La xenofobia ligada al ‘Brexit’ parece estar aumentando en Reino Unido. Los medios británicos hacen pública otra agresión, en este caso, a un turista español identificado como Tomás Gil.

El turista español  estaba charlando con una mujer en Bournemouth, Inglaterra, cuando otro hombre, Daniel Way, arrancó de la pared una tabla de madera (sí, has leído bien) y golpeó al español con ella en la cabeza hasta que la víctima se cayó al suelo (sí, lamentablemente has leído bien).

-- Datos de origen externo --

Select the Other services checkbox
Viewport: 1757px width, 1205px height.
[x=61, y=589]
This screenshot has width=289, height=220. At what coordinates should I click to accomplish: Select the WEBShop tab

Mientras le golpeaba el británico gritaba: “¡Fucking Spanish! ¡Speak English!”, es decir: “¡Malditos españoles! ¡Hablen inglés!”.

El abogado del agresor declaró que se encontraba en una mala situación personal tras haber sufrido una ruptura sentimental y  que se había refugiado en el alcohol.  ¿Es xenofobía o simplemente fobia? Detrás de todos estos, casos, incluso el de aquella mujer que gritaba en el metro “vuelve a tu país”  vemos como aún quedan muchos derechos sociales por conquistar y mucho trabajo en la sensibilización hacia ese sesgo cognitivo que nos hace culpar al “diferente” de nuestros problemas. Parece que se suceden gestos de violencia que utilizan el patriarcado machista para justificar ataques y violaciones a mujeres, el clasismo xenófobo para realizar ataques a personas de culturas diferentes, el radicalismo religioso para atacar a personas que no profesan una religión o profesan religiones diferentes. Y así casi con todo.

Gente desesperada culpando a otros por su situación. De hecho, seguramente ambos seguro que comparten muchas problemas similares y sin embargo, en lugar de generar sentimientos de empatía se generan sentimientos de “odio racista“.